■ INSTRUCTIONS TO FOLLOW ■
Transcribe the data without alteration, beginning with the line that contains "Image resolution: width=460" and continuing through the line that contains "coord(428,19)", with both of those lines included.

■ MATERIALS PROVIDED ■
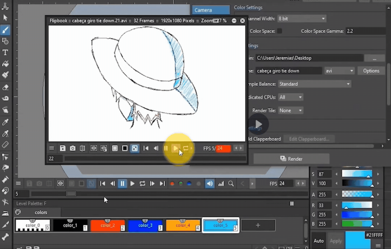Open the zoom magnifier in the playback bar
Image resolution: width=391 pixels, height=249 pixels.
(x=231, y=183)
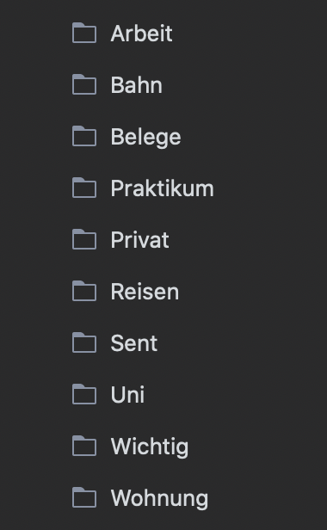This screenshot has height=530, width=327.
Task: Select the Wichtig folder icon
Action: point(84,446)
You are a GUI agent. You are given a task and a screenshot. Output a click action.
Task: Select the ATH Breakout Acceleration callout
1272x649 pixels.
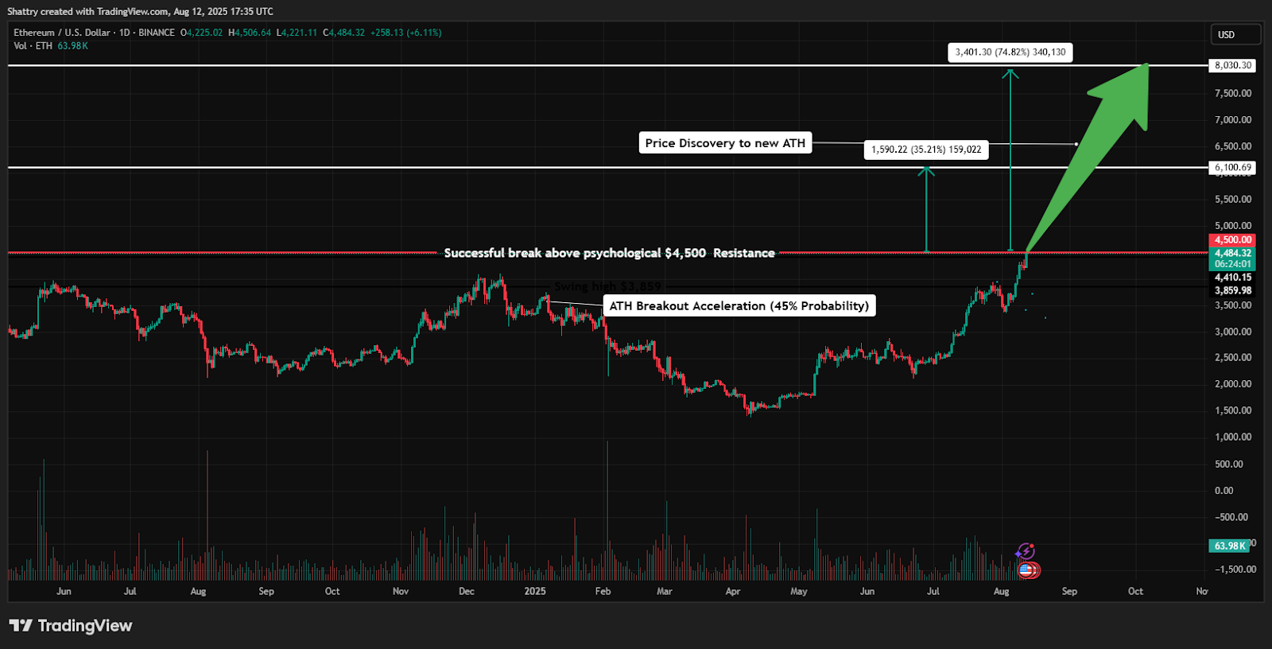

--

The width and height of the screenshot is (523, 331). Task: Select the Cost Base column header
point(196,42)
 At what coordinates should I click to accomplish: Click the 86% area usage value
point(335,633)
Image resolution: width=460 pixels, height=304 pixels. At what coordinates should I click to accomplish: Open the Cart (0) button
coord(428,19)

■ THE OUTPUT ■
Image resolution: width=460 pixels, height=304 pixels. At what coordinates should I click to accomplish: Open the Cart (0) button
coord(428,19)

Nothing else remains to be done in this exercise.